Extract to read
*** Block opens ***

How the Optimizer Shapes Learned Solutions in Equivariant Neural Networks¶

Conference: ICML2026 (Workshop on Weight-Space Symmetries)
arXiv: 2605.27662
Code: None
Area: Equivariant Neural Networks / Optimizers / Loss Landscape Analysis
Keywords: Muon, Adam, Equivariance, Hessian, Spectral Rank, ModelNet40

TL;DR¶

This paper systematically compares the training effects of Muon and Adam on equivariant/geometric networks (EGNN, DGCNN, PointNet, GotenNet, GINE). It finds that Muon consistently outperforms Adam on 3D point cloud tasks. Furthermore, the solutions reached by Muon exhibit significant structural differences across three dimensions: Hessian curvature, local smoothness of the loss landscape, and weight/representation spectral rank—repositioning "optimizer selection" as a severely overlooked inductive bias in equivariant network training.

*** Block closes ***

Data shown
*** Block opens ***

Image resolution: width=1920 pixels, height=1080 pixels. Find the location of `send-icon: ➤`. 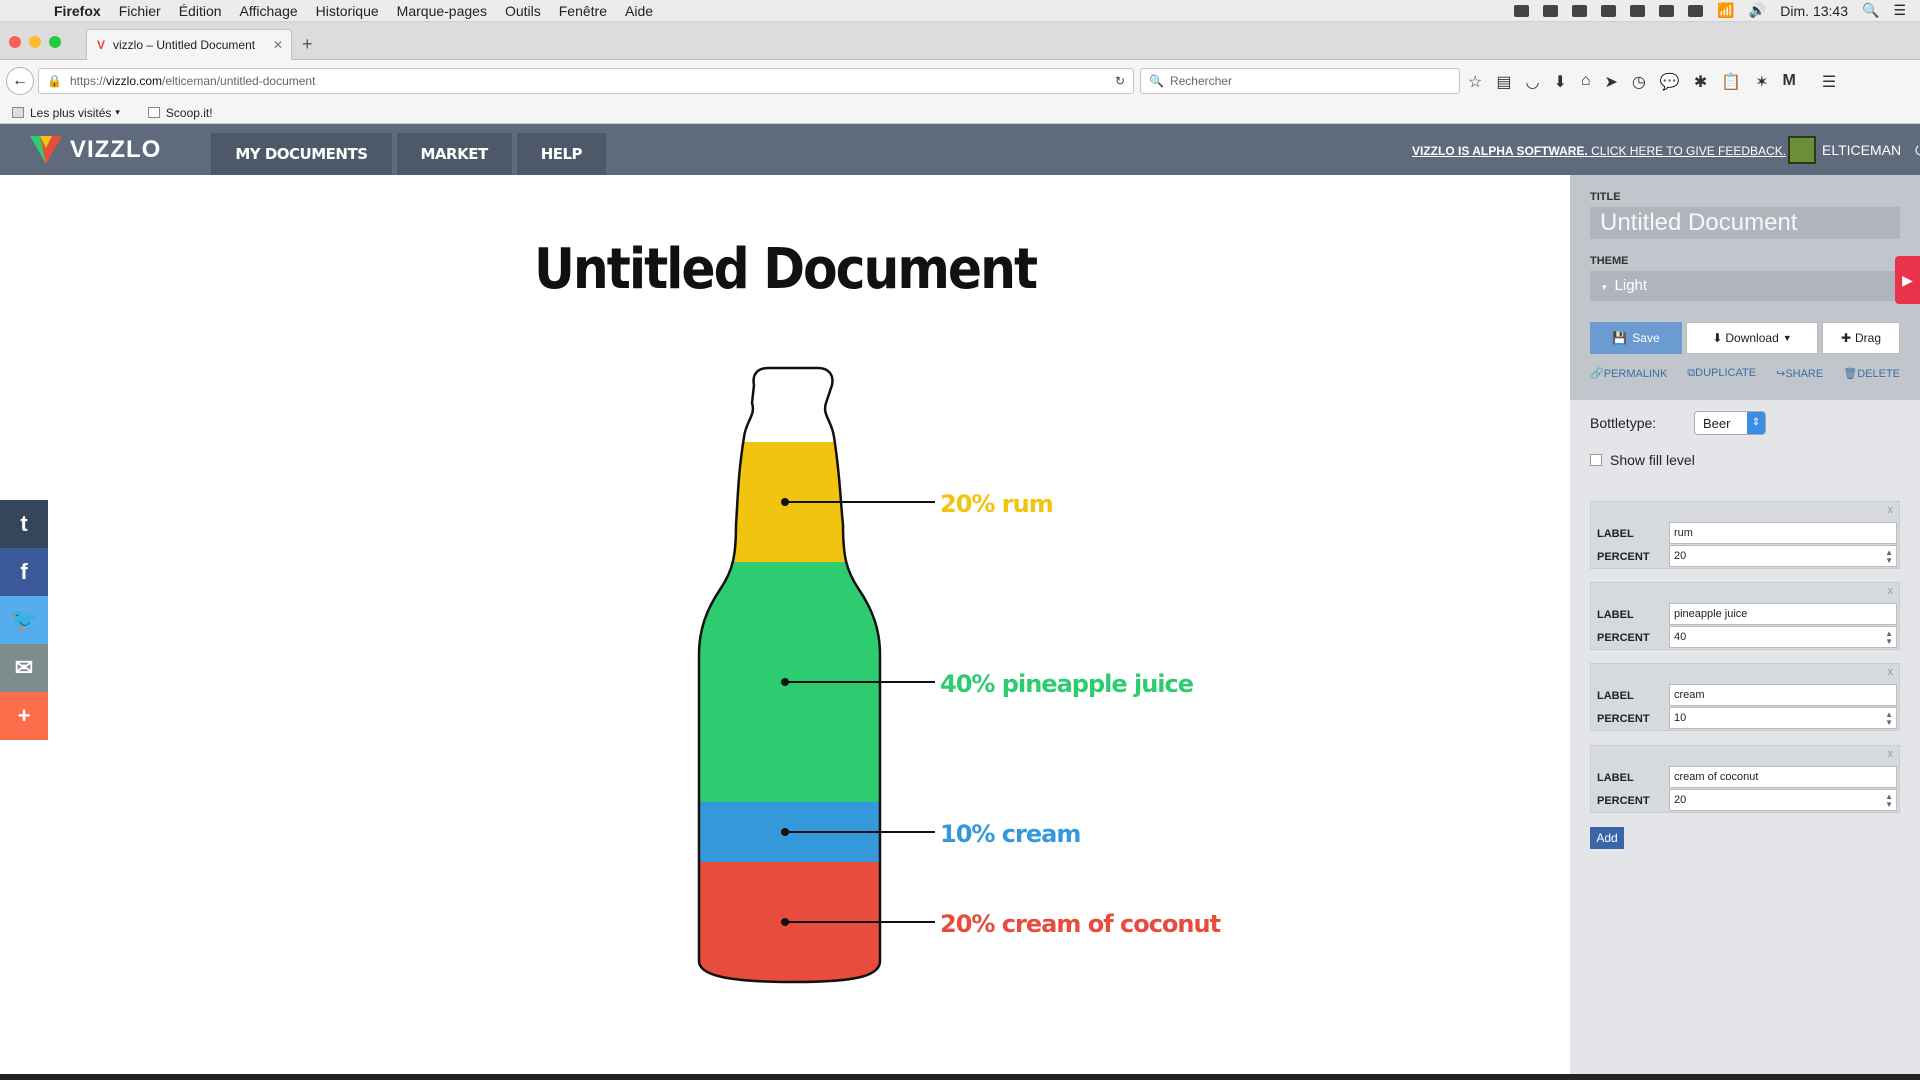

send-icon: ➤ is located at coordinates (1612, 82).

*** Block closes ***

Exercises
[1] Reproduce the passage of the paper summary between "This paper systematically" and "equivariant network training.", inclusive.
[2] Which optimizer does the paper summary say consistently outperforms Adam on 3D point cloud tasks?
[3] Using the paper summary, explain why the paper recasts optimizer selection as an inductive bias in equivariant network training.

List of answers
[1]
This paper systematically compares the training effects of Muon and Adam on equivariant/geometric networks (EGNN, DGCNN, PointNet, GotenNet, GINE). It finds that Muon consistently outperforms Adam on 3D point cloud tasks. Furthermore, the solutions reached by Muon exhibit significant structural differences across three dimensions: Hessian curvature, local smoothness of the loss landscape, and weight/representation spectral rank—repositioning "optimizer selection" as a severely overlooked inductive bias in equivariant network training.

[2] Muon.

[3] Muon consistently outperforms Adam on 3D point cloud tasks. The solutions Muon reaches also differ structurally in Hessian curvature, local smoothness of the loss landscape, and weight/representation spectral rank. So the choice of optimizer shapes the learned solution, and the paper calls it a severely overlooked inductive bias.